Collected data entries:
>>>
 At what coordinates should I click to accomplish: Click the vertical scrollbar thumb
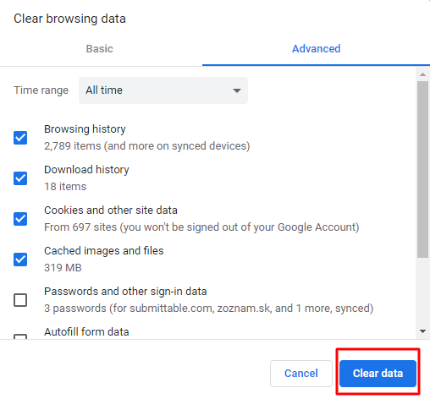tap(422, 169)

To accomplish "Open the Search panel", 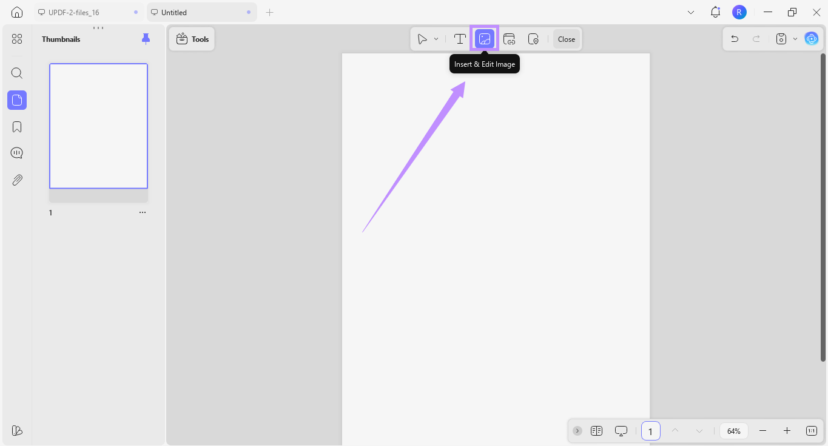I will coord(16,73).
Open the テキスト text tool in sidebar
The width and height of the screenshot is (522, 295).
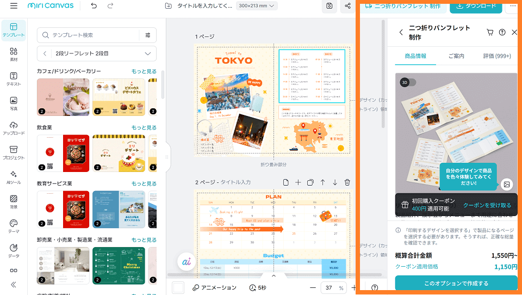point(14,78)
<<<
Only the lines from the one that contains "The width and" through the last line of the records may appear in the answer, retyped exactly and with no pictures.

## Exercise output
The width and height of the screenshot is (522, 295).
point(14,78)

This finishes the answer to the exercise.